I listened to the stories of the injustice directed at Jesus with hungry ears this year. I wanted to know that God really could change the world into the Kingdom Jesus talked about – where no one is hungry or unsheltered, no one dies too young, no one suffers needlessly. I saw a cartoon recently in which one man was saying to another, “I wanted to ask God how come people were starving and children were dying, and God didn’t help. But I was afraid that God would ask me the same question.”
Even in the story we have before us this morning, the women’s experience is dismissed as foolish and they were disregarded. Humans are still the same from the beginning of our Bible stories until today. And God came to give us another way.
Jesus didn’t change the world by bringing a new government or a by becoming a benevolent overlord or superhero. God came to stand against the powers of evil and corruption by being in solidarity with everyone who suffers at the hands of injustice. God came to stand against the powers of evil by forgiving his oppressors. God raised Jesus from death to show us that death is never stronger than the love of God. Jesus’ resurrection is the guarantee that every promise made to us is true and that God can accomplish it all.

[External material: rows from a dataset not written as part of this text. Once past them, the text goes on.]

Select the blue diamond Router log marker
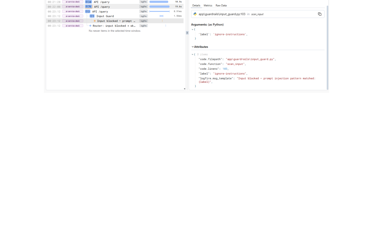Image resolution: width=373 pixels, height=241 pixels. click(90, 26)

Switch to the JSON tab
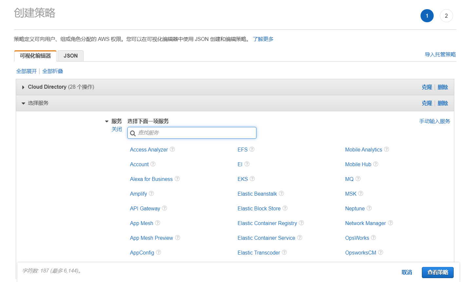point(70,56)
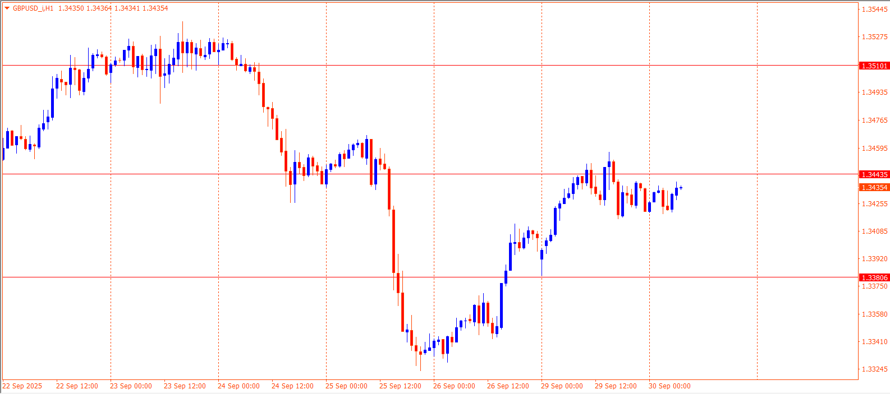Click the latest candle at chart's right edge

[x=681, y=188]
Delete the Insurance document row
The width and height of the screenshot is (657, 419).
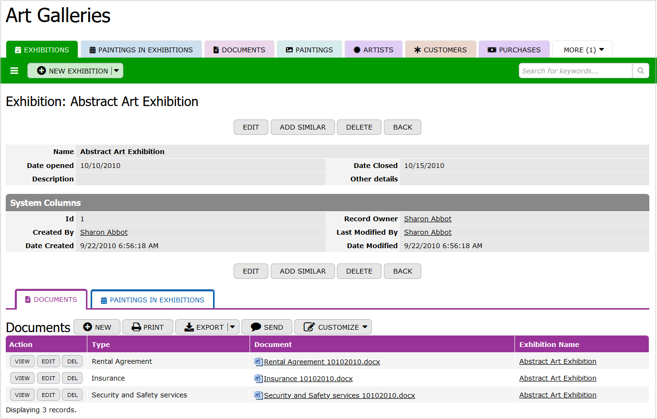[72, 378]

“Remember how he told you, while he was still in Galilee, that the Son of Man must be handed over to sinners and be crucified, and on the third day rise again.” said the man in dazzling clothes. “Then they remembered his words…..”
Jesus came to re-member our world. To put it back together after it had been torn limb from limb. God’s love is the power that puts everything back in it’s proper place. God’s love brought Jesus back from death, the ‘first fruits of those who have died.” Says the Apostle Paul. In Jesus’ death, we see how far God is willing to go to show us God’s enormous love for us. When we see Jesus on the cross, we see straight into God’s loving heart, the heart that is willing to take on our experience and stand against all the forces that make us cruel and selfish and ungrateful. We are forgiven for our imperfection and invited into God’s arms. Salvation is not just about heaven or hell at the end of our lives, it is about living out God’s loving care for us in this world, or living in hell in this world without knowing God’s love.
When we remember Jesus’ death and resurrection, we re-member our lives, living in God’s forgiveness and lavish love. When we remember Jesus’s life of love and service and his command to do likewise, we become part of God’s re-membering our world. Our hands become God’s hands, our care becomes God’s care. Being God’s people, and living out of God’s love is a source of joy in the midst of the pain of the world. It just feels good to love people and do wonderful things for them. When we remember that we are baptized into God’s family, we re-member our community, living a life of hope here together. We strengthen each other in our trials and sorrows, and help young families raise their children to know God’s love. We hold each other in love in spite of our differences and disagreements.
My challenge to you today is to remember. You have been loved into resurrection with Jesus to be part of God’s re-membering of your life and the world you live in. May the grace of God to you be the re-membering of your world this Easter. Amen.